Saturday, May 2, 2009

Time to say goodbye

The Story of You, Part 2.

Jay K.

Ep.40 Time to say goodbye

I cannot believe there are only two more months left until I leave this country. I am planning to leave China at the end of June, and stay in Korea for July and get back to the States in August. As far as this essay goes, I hope I can write ten more episodes, and finish with fifty stories in total. Though only two months are left, it seems far away to me, because I still have many tests left until I finish this semester.

I know it is a bit early to talk about my departure, but I learned from my past experience that it is always late if you start to think about it right before you leave. Nevertheless, today, I am not going to talk about me leaving, but talk about something that left me.

My electric bike broke. It broke again. I already mentioned about my electric bike many times in this essay. It was a part of my body. I guess I need to first clarify our relationship before further discussion of it.



[The birth place of my bike!]




I met him (I guess it is a guy) two weeks after I arrived in China. I desperately needed him because China was so huge and I needed someone who could take me around. Of course, it took time to get used to him. It was very hard to control him first, and I slowly learned how to handle him. I told you guys already how I met my daughter and him at the same time. I had to let my daughter (Orange Chicken the kitty) go, but he stayed with me even after she left me alone. After, I got more and more dependent on him. I couldn’t go anywhere without him. There are so many memories with him. I went to so many places with him.
I rode it to classes every morning. I rode it to get breakfast, lunch, and dinner. I rode it to meet friends, to take tests, to take pictures, and to shop. My feet were hardly on the ground because of it. I took so many people on my back, they were mostly girls, but some guys too. I think roughly 20 people rode on the back of my bike. I was really happy to take so many people on my back although it seriously caused the breakdown of my bike in the end.

I also carried various things in my bike basket. I often carried my lunch and books in there. I also had carried my daughter, flowers, and extra-large pizza.





[My bike is running!!]
It gave me freedom, democracy, and feeling of China. I really liked the feeling of wind touching my chin warmly and when I felt the wind, I slowly closed my eyes. I also liked how it always thrilled me to drive on the roads of Beijing. The bike gave me the power. I don’t know how to describe that feeling. It is a feeling that you are almighty and inconvincible. It is a feeling that you are faster than any other. It is a feeling that no one dare to stop you.

Of course, there were some rough times with it. I got the worst stress ever whenever it broke on me. I was really stressed even though I knew that it could be fixed. I also had to worry about getting it stolen whenever I parked it off-campus. These stresses and worries were all because I owned it.
I think that’s why I decided to let it go. It got broke down few weeks ago, so I did the usual drill. I took it to the magician (the repair-man) and he fixed it without any difficulty, but it broke again within a week. I felt that it was a sign, a sign that it is a time to say goodbye to him. I know if I take it to the repair man again he can fix it, but that will make it last only few more weeks.



[My bike at night]



I believe that you ought to let something go, if it needs to go. If you keep trying to hold it, that’s you being selfish. You shouldn’t be greedy. You need to know when to give up, and when to let someone go. There is an old saying, “It is never late to say sorry, and it is never early to say goodbye”. I have to say goodbye to my dear electric bike and let him rest forever. That’s how I felt seeing my bike kept breaking down.

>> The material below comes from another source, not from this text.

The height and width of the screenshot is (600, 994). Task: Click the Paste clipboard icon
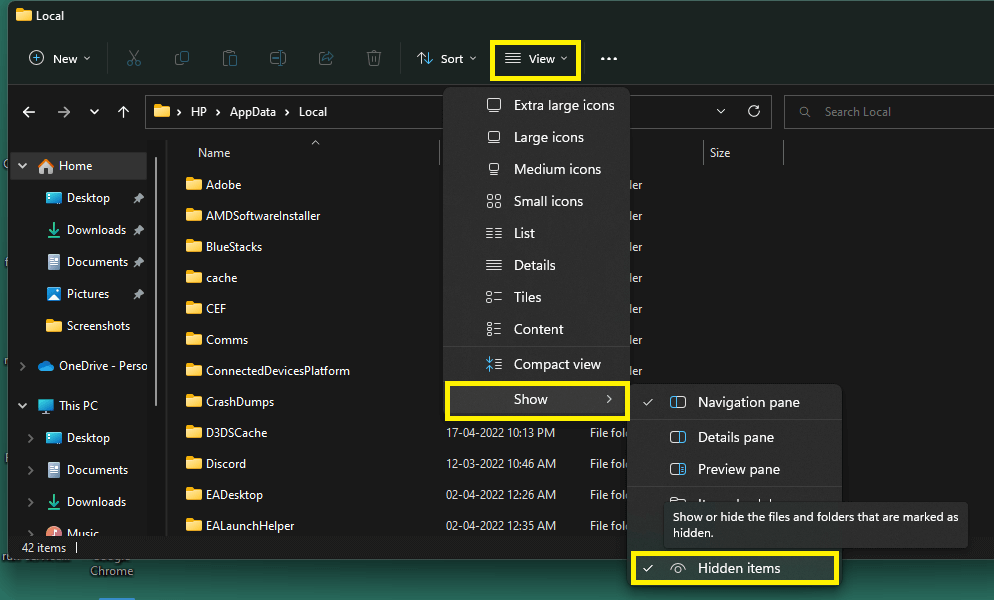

I promised myself to bike to Tiananmen Square when the weather gets warmer, but I guess I waited too long. I am really sad that I never can bike again. I know that nothing can last forever; everything is temporary in the end. You can say that I am being too sentimental and emotional about the mere bike. But you need to know that it was a very important part of my life in China.

So, it has been more than a week since I started to live without him. I am still not used to it, and often get upset at the fact that I don’t have the bike anymore. However, breaking down of my bike also gave me the opportunity to see what is about me. I think it is a good transition since I have only two more months in China and I can see and experience more of Beijing by walking.
The bike, of course, had made my life so much easier and convenient; for example, because I could move from one place to another in a very short time, I could meet more people and could go to more places. However, because of that, I think the pace of my life had been too fast. It is time to slow down. I don’t want to meet more people and go to more places. I want to see people whom I got to know last semester more and want to have deeper relationships with them.
I need to stop talking about my broken bike now. It is time to let him go and it is time to say goodbye.